BEGIN
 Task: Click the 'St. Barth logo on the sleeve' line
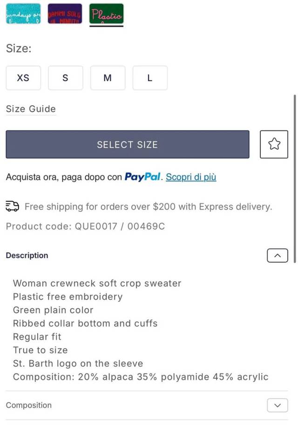pos(78,363)
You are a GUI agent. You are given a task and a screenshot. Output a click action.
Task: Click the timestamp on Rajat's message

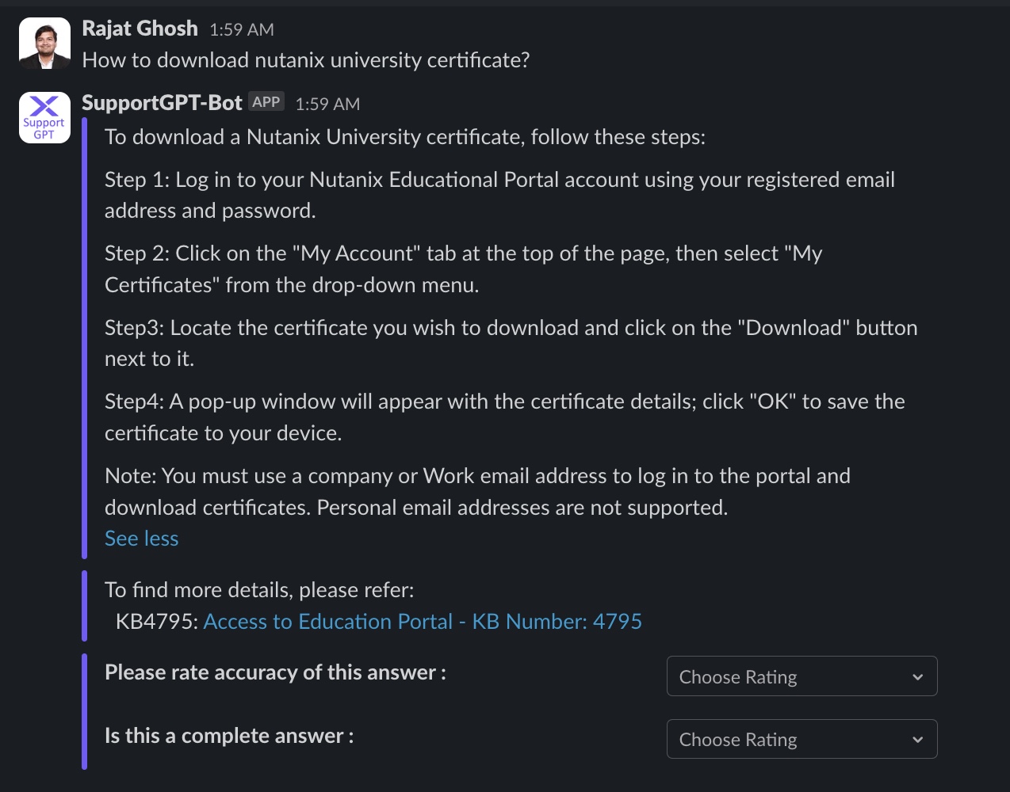click(x=242, y=30)
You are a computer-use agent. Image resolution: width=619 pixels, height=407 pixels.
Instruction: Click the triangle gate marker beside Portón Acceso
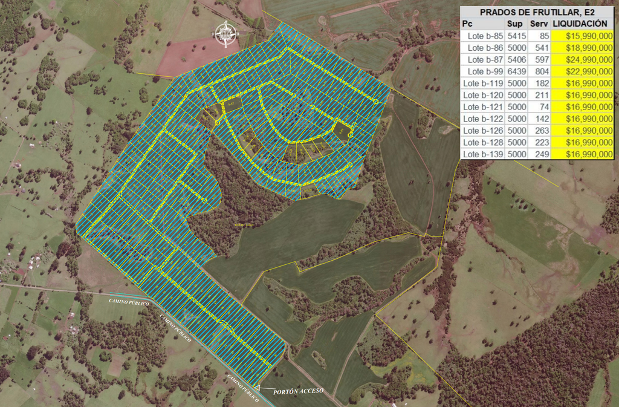(x=258, y=388)

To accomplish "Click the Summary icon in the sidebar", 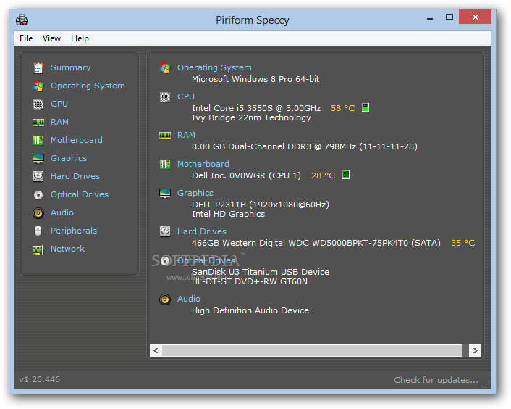I will pos(38,67).
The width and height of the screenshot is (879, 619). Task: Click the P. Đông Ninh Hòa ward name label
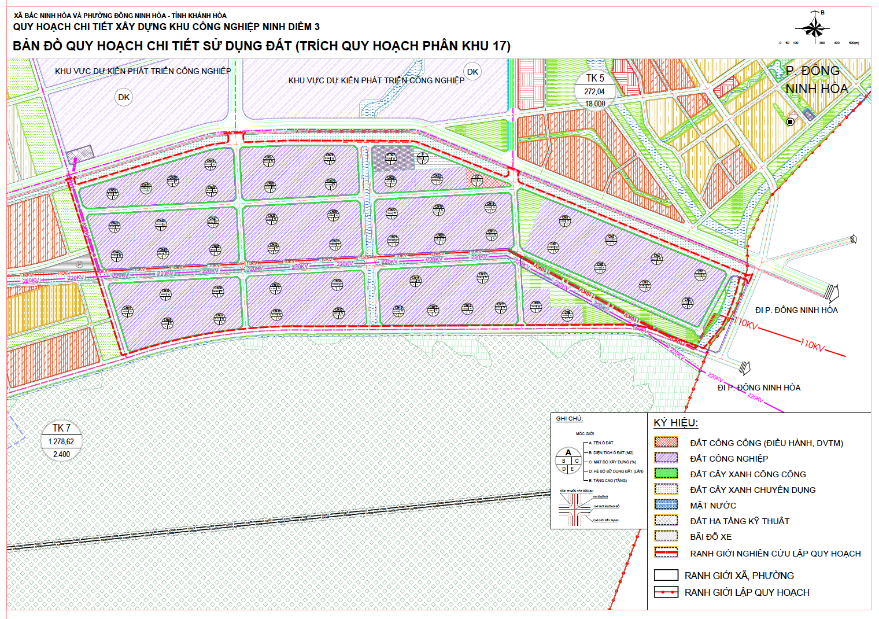click(x=816, y=80)
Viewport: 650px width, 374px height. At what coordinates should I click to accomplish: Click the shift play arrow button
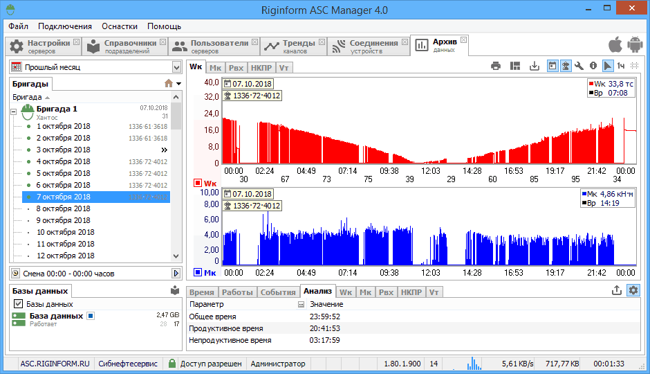pyautogui.click(x=176, y=274)
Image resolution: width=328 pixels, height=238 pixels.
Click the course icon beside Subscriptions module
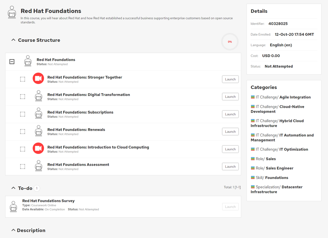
END
Instructions for the task:
Your answer should reproduce each line of the listing that holds the word "resolution".

Answer space:
You are a computer-use agent. Image resolution: width=619 pixels, height=407 pixels.
Image resolution: width=328 pixels, height=238 pixels.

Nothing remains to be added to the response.